Robert Chang Leads Solar Cell Breakthrough

Northwestern University researcher Robert Chang has taken a big step toward the ultimate type of solar cells — ones that can simply be printed on surfaces exposed to sunlight.

Grätzel — or dye-sensitized — cells use a molecular dye that absorbs sunlight and converts the photons’ energy into electricity. By their nature they are economical and environmentally friendly compared with other types of photovoltaic cells that use large quantities of environmentally sensitive or downright toxic materials. Until now a major problem with Grätzel cells has been their use of organic liquid electrolytes which tend to leak and corrode the cells, resulting in a maximum useful life of no more than about 18 months. This drawback, together with low efficiency, has kept such cells from becoming more widely accepted commercially.

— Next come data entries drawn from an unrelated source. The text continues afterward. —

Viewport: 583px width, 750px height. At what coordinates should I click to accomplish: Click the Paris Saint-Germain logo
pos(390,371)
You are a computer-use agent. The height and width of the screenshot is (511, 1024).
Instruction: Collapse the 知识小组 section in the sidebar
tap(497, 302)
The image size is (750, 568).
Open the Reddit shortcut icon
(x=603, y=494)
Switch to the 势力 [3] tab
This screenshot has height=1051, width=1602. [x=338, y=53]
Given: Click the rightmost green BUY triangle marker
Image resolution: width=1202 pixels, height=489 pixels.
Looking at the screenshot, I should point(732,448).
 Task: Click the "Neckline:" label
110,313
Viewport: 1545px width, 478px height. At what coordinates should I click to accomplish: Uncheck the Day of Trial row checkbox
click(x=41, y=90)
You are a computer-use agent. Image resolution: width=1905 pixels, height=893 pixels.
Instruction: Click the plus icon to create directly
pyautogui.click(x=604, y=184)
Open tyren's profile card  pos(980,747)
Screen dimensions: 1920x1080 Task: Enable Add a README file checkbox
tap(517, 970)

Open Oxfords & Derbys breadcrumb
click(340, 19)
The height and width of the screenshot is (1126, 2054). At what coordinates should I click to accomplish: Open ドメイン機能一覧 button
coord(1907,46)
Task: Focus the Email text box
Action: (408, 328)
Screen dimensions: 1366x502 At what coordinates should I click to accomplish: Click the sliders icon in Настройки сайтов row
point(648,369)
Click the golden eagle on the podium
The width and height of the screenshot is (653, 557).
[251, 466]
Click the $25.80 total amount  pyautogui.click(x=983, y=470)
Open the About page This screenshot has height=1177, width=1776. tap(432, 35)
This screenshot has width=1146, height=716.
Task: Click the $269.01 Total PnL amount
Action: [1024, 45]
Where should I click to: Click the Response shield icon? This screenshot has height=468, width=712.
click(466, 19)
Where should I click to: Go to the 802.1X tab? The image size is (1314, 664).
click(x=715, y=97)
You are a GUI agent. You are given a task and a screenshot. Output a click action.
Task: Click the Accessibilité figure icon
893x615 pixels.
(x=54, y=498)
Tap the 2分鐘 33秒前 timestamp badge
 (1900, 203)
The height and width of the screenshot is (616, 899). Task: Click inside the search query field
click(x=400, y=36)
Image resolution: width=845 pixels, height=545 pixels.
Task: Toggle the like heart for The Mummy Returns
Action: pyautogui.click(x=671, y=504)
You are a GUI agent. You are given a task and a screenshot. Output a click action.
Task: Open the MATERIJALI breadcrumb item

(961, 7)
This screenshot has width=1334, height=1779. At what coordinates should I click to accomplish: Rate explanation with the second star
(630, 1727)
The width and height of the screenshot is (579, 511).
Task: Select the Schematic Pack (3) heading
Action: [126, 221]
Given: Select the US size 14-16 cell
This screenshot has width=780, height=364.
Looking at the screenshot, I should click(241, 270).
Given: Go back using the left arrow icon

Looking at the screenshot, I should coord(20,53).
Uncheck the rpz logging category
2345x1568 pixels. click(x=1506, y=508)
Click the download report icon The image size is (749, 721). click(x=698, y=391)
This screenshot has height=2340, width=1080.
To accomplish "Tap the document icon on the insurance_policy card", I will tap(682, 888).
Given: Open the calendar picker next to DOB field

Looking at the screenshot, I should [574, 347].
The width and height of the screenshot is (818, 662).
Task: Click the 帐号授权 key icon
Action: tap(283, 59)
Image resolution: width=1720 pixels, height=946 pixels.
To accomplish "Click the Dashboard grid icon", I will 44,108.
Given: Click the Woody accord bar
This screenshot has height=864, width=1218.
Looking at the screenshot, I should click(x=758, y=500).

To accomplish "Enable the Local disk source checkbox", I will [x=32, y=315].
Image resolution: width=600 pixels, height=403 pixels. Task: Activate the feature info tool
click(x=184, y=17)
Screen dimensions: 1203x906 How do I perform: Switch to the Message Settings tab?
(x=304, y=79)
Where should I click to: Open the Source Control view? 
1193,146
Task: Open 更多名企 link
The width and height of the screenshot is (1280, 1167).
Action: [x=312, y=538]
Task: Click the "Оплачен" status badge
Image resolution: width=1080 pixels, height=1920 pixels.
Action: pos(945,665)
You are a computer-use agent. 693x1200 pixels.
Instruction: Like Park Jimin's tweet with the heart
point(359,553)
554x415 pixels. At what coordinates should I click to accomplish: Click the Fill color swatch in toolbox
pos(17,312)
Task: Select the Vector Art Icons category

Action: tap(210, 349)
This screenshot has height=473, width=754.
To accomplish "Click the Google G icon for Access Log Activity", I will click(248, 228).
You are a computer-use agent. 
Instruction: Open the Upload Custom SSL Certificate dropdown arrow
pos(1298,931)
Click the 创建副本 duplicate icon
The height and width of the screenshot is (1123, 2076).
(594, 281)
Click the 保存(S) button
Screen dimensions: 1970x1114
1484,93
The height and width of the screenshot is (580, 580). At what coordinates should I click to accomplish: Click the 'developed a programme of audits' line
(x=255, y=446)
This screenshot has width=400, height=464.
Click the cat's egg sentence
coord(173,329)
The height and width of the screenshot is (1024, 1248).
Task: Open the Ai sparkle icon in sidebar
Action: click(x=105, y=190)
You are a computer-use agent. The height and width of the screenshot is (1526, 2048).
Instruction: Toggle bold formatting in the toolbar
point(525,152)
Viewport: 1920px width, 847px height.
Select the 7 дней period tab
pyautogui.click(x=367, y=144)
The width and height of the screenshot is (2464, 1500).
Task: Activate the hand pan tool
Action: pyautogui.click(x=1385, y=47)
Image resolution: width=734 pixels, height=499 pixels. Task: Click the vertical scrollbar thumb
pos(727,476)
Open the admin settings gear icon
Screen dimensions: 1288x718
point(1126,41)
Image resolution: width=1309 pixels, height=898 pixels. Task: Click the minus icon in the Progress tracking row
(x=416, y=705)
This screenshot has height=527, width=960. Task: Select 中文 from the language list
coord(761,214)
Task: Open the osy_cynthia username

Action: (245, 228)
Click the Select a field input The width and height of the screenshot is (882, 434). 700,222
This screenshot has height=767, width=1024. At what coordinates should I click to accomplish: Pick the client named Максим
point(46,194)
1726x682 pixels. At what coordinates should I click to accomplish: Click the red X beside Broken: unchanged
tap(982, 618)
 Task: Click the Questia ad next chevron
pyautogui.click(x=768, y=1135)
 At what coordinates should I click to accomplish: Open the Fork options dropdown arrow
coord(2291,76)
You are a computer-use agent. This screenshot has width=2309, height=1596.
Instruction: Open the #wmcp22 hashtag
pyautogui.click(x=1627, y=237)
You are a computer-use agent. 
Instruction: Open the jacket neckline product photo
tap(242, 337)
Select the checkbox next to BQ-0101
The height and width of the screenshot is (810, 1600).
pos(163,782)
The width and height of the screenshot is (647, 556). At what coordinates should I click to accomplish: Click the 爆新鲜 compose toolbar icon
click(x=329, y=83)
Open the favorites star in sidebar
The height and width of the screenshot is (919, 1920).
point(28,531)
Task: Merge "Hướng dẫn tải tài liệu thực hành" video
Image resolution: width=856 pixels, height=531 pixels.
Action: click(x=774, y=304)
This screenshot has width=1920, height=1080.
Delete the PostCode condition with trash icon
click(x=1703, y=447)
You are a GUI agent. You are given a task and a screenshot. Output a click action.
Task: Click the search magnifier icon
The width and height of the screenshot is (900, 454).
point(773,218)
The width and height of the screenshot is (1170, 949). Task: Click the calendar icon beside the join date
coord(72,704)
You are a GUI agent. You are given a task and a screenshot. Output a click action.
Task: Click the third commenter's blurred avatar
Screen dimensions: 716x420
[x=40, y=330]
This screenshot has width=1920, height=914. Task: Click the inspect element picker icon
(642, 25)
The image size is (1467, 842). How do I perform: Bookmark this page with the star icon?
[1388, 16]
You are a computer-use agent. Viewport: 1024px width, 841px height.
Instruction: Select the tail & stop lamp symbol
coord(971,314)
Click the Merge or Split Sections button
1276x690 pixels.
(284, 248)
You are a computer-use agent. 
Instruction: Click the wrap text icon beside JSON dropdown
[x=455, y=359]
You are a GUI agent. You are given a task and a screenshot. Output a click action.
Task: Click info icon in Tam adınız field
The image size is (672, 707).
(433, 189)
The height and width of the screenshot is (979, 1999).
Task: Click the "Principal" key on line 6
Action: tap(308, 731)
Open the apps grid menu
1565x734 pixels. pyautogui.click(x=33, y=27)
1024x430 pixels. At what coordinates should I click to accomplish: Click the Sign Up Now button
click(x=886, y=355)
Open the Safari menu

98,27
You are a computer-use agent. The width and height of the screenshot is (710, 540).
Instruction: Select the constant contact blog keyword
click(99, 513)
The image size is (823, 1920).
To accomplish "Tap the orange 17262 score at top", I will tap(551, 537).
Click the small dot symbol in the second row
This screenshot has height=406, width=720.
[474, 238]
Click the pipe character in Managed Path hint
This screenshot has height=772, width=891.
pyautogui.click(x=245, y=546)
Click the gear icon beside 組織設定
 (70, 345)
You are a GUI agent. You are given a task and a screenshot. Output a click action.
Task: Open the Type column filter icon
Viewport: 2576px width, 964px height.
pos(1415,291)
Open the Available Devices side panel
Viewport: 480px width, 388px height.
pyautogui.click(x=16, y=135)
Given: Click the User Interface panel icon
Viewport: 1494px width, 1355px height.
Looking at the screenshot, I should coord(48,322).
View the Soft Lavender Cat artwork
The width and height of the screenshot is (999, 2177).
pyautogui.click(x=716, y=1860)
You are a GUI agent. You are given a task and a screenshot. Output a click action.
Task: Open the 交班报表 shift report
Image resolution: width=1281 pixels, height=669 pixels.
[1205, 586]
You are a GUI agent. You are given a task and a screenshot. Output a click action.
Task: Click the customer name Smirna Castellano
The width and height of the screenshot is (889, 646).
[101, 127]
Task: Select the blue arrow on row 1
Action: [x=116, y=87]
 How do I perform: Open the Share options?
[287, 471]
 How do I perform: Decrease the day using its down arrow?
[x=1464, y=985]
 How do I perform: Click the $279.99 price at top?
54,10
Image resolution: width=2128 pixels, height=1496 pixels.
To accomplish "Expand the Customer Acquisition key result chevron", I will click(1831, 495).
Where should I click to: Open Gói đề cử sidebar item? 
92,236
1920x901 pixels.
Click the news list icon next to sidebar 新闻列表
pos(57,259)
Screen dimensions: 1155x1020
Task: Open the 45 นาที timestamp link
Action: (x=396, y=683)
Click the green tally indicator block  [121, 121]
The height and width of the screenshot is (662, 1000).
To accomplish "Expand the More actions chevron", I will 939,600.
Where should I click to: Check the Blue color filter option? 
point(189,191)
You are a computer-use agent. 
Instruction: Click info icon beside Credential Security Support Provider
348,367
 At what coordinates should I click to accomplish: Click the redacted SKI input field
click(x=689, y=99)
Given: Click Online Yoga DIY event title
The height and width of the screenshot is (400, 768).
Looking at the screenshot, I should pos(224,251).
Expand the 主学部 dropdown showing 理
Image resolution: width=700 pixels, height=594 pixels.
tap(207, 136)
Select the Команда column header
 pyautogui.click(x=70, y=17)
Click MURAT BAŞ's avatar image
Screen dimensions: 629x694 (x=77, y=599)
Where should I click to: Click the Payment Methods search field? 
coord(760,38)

A two-decade search for a solid-state replacement for the Grätzel cell’s liquid electrolyte has been unsuccessful until the challenge was taken up by Chang, a Northwestern materials science and engineering professor. He collaborated with Northwestern chemistry professor Mercouri Kanatzidis to come up with a clever alternative — a solution that begins as a liquid but turns solid, making the cell far more stable and durable.

In Chang’s cell, a thin-film compound made up of cesium, tin and iodine, called CsSnI3, replaces the entire liquid electrolyte of the Grätzel cell.

“This is the first demonstration of an all solid-state dye-sensitized solar cell system that promises to exceed the performance of the Grätzel cell,” Chang said. “Our work opens up the possibility of these materials becoming state of the art with much higher efficiencies than we’ve seen so far.”

“The Grätzel cell is like having the concept for the light bulb but not having the tungsten wire or carbon material,” said Kanatzidis, of the need to replace the troublesome liquid. “We created a robust novel material that makes the Grätzel cell concept work better. Our material is solid, not liquid, so it should not leak or corrode.”

The new cell’s energy conversion efficiency of 10.2% is the highest reported so far for a solid-state solar cell equipped with a dye sensitizer. The highest reported performance for a Grätzel cell is about 11 to 12%, considerably lower than conventional silicon solar cells that can convert upwards of 20% of sunlight into electricity. Despite the relative inefficiency, dye-sensitized cells are attractive because they have the potential to be more economical now that the liquid electrolyte problem has been solved.

Chang’s cell is different from the Grätzel cell because it uses both n-type and p-type semiconductors and a monolayer dye molecule serving as the junction between the two. Each nearly spherical nanoparticle, made of titanium dioxide, is an n-type semiconductor. Kanatzidis’ CsSnI3 thin-film material is a new kind of soluble p-type semiconductor.

A single solar cell measures half a centimeter by half a centimeter and about 10 microns thick. The dye-coated nanoparticles are packed in, and Kanatzidis’ new material, which starts as a liquid, is poured in, flowing around the nanoparticles. Much like paint, the solvent evaporates, and a solid mass results. The sunlight-absorbing dye, where photons are converted into electricity, lies right between the two semiconductors.

“Our inexpensive solar cell uses nanotechnology to the hilt,” Chang said. “We have millions and millions of nanoparticles, which gives us a huge effective surface area, and we coat all the particles with light-absorbing dye.”

Chang chose nanoparticles of about 20 nanometers in diameter. This size optimizes the device, he said, increasing the surface area and allowing enough space between the particles for Kanatzidis’ material to flow through and set.

Another big improvement is that the conducting electrolyte material CsSnI3 itself absorbs light — more light over a wider range of the visible spectrum than the dyes used in most Grätzel cells. That additional increment of light-absorption boosts the efficiency of the new Chang-Kanatzidis cell.

“This is only the beginning,” Chang said. “Our concept is applicable to many types of solar cells. There is a lot of room to grow.”

The lightweight thin-film structures can be produced through efficient mass-production processes. The next step for Chang and Kanatzidis is to scale up their creation by building a large array of cells.

In addition to Chang and Kanatzidis, postdoctoral fellow In Chung in the Kanatzidis group and graduate student Byunghong Lee in the Chang group worked to help develop the new cells, achieving performance gains that averaged out to about 1% per month.

The paper detailing their study is titled “All-Solid-State Dye-Sensitized Solar Cells With High Efficiency” and was published in the journal Nature.

The work was supported by the National Science Foundation, the U.S. Department of Energy and the Initiative for Energy and Sustainability at Northwestern (ISEN).